[Begin Excerpt]
Saturday, August 20, 2011

Dresden




We arrived at our hotel in Dresden, the Hotel Windsor, at 6 p.m., after running into street construction that blocked our planned route and left us wandering around for a short time before we found the correct way. The hotel was pleasant, comfortable and had “wireless LAN”—i.e., Wi-Fi. It was in the New Town, one block from Leipziger Strasse, one of the main streets. There we could catch a streetcar to the Old Town.

The way a Dresden streetcar works is that you get on one of the sleek, yellow cars at a stop (Haltstelle) and, if you don’t have a ticket, you can buy one from a machine on the car—unless, as happened to us, you don’t have coins. The machine doesn’t accept paper money or credit cards. We bought one ticket with the two euros in coins that we had, stamped it in another machine, and rode on into the Old Town, waiting for the ticket inspectors to pounce (the driver was sealed off in his own compartment in the front). But unlike on the vaporetto (water bus) in Venice, where we once had to pay a $90 fine because I had goofed up the stamping of our tickets, no one came around to check.
[End Excerpt]
[Begin Data shown]
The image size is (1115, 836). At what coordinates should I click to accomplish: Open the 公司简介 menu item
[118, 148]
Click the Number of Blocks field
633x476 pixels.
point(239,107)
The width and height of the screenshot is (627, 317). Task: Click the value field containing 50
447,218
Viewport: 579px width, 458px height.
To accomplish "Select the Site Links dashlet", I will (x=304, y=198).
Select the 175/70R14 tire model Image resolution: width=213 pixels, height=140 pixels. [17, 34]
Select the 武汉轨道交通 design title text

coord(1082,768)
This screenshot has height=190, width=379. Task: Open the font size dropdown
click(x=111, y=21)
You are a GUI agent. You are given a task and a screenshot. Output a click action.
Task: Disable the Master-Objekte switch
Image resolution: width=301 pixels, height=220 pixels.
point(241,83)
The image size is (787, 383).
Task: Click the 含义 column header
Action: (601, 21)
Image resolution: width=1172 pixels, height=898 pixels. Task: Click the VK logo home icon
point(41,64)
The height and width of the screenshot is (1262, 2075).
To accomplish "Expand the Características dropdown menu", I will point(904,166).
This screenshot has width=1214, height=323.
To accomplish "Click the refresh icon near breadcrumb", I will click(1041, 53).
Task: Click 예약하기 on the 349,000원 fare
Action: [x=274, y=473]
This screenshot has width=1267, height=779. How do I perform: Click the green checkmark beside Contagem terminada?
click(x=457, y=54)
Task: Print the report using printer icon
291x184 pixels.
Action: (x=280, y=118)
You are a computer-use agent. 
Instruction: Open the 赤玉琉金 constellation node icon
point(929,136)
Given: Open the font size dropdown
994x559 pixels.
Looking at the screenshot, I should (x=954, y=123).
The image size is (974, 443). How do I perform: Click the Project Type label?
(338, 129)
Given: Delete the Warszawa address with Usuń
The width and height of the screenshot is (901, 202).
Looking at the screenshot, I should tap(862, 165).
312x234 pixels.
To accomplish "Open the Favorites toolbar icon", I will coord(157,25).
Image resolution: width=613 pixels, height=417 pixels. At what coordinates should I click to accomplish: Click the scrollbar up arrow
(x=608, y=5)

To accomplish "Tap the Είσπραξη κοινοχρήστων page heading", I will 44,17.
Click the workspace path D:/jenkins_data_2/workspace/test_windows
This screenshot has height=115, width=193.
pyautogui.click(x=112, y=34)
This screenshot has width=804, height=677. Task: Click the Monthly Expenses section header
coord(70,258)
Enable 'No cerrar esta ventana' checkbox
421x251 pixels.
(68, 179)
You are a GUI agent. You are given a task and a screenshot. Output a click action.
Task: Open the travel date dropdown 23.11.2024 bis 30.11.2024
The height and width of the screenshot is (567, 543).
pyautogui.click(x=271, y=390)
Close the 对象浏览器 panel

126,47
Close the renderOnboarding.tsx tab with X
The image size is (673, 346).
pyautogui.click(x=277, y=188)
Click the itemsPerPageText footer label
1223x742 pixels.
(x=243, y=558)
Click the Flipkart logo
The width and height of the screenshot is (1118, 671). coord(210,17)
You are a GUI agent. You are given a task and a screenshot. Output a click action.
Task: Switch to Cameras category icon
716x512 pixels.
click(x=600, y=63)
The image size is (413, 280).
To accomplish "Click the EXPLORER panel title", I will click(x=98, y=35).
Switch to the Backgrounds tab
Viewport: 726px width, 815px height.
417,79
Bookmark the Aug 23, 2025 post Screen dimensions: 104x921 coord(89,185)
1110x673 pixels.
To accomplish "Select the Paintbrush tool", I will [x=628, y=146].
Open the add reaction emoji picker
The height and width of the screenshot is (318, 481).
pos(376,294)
[End Data shown]
## Instructions to follow
Can you write out the Dresden travel entry word for word, from "The way a Dresden" up to and including "around to check."?

## The completed task
The way a Dresden streetcar works is that you get on one of the sleek, yellow cars at a stop (Haltstelle) and, if you don’t have a ticket, you can buy one from a machine on the car—unless, as happened to us, you don’t have coins. The machine doesn’t accept paper money or credit cards. We bought one ticket with the two euros in coins that we had, stamped it in another machine, and rode on into the Old Town, waiting for the ticket inspectors to pounce (the driver was sealed off in his own compartment in the front). But unlike on the vaporetto (water bus) in Venice, where we once had to pay a $90 fine because I had goofed up the stamping of our tickets, no one came around to check.